#### Data excerpts:
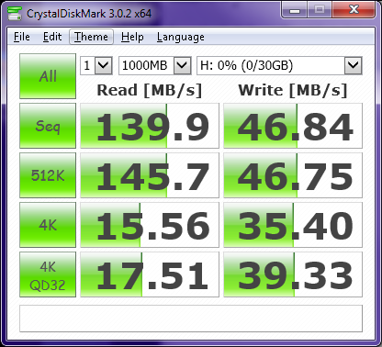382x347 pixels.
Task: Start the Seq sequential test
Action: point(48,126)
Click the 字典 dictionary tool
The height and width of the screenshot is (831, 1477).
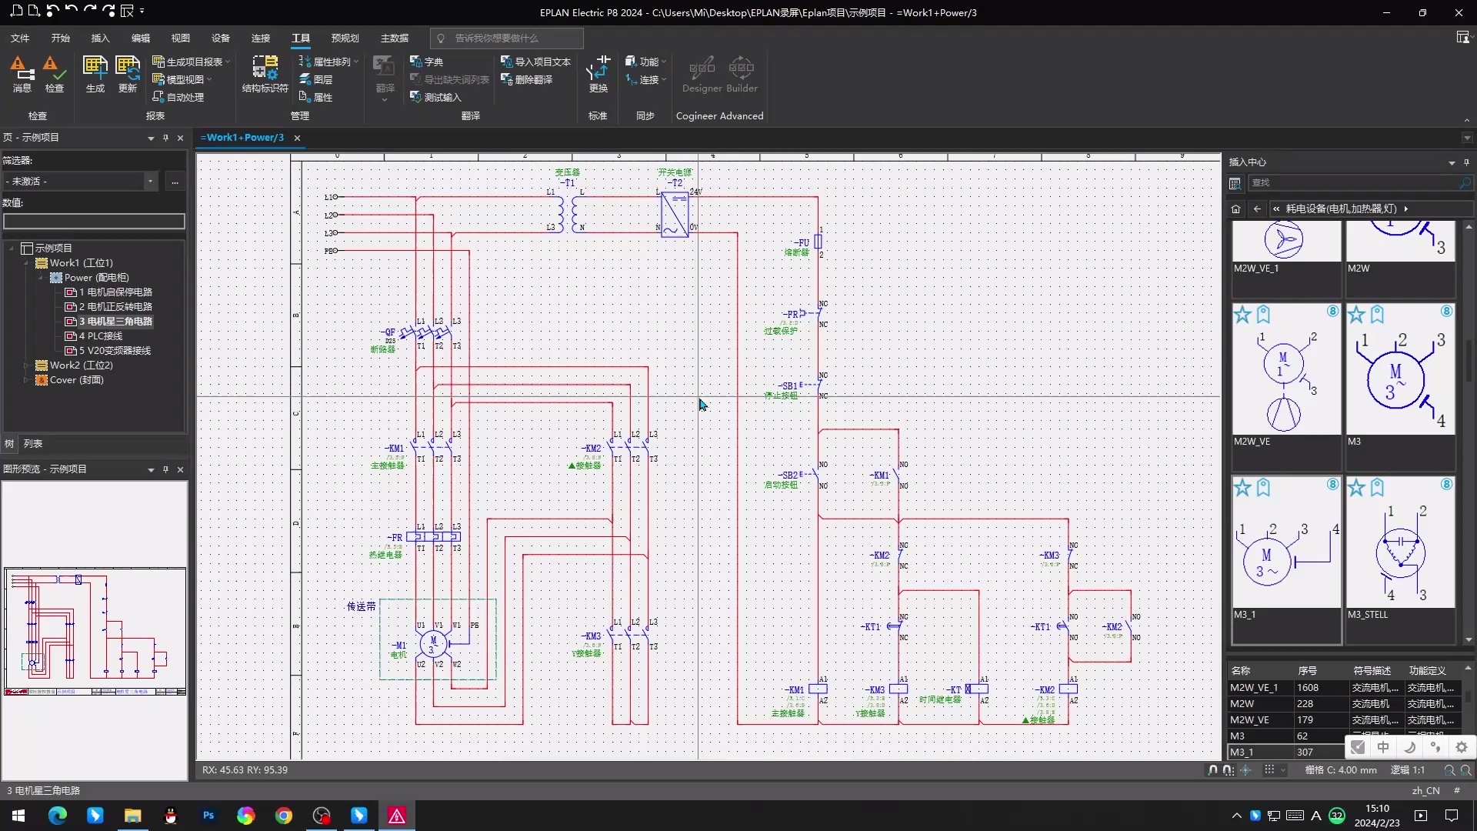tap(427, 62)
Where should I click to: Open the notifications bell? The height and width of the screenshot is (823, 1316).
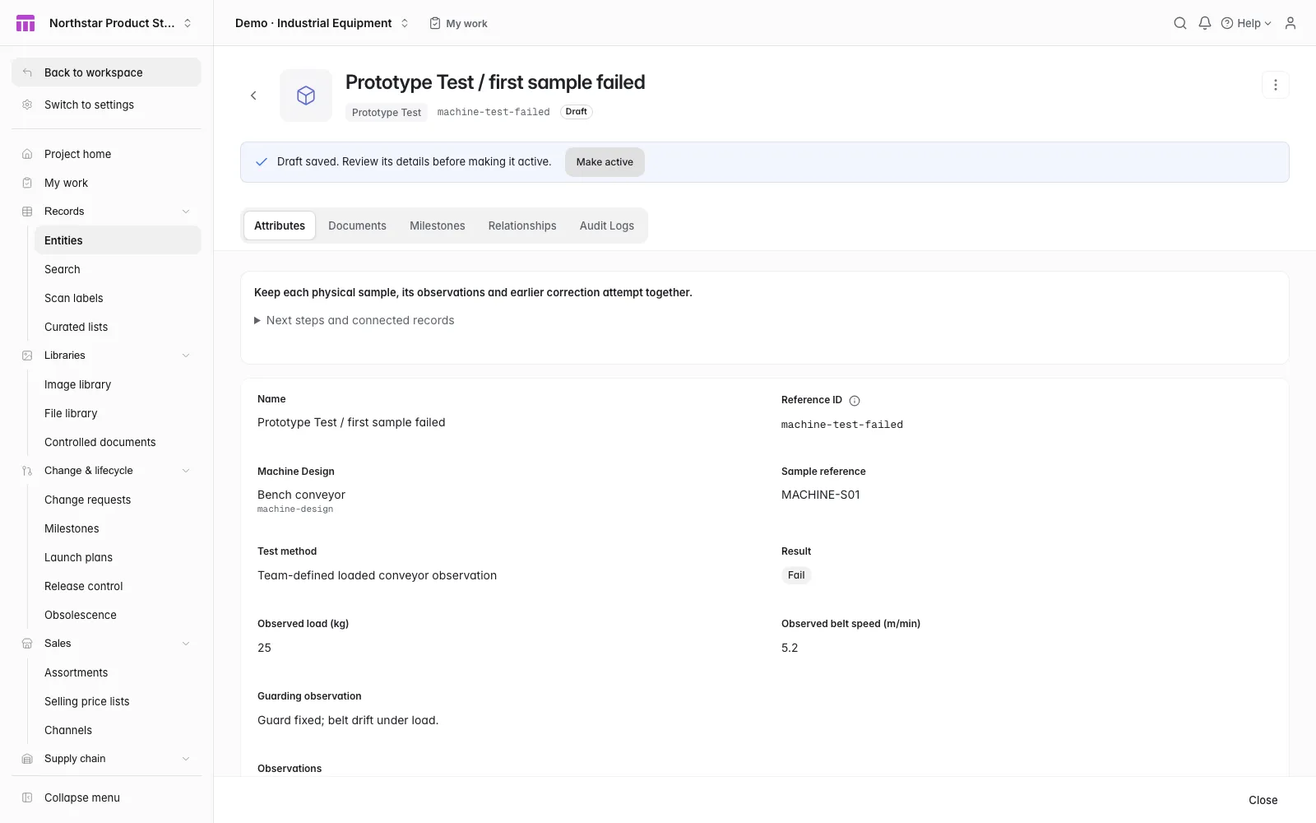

#### Written problem:
Arrange the lines above as a numbered list, skipping any blank lines. Omit the pictures from your answer.

#### Solution to this problem:
1. 382x347 pixels.
2. Task: Start the Seq sequential test
3. Action: point(48,126)
4. Click the 字典 dictionary tool
5. The height and width of the screenshot is (831, 1477).
6. tap(427, 62)
7. Where should I click to: Open the notifications bell? The height and width of the screenshot is (823, 1316).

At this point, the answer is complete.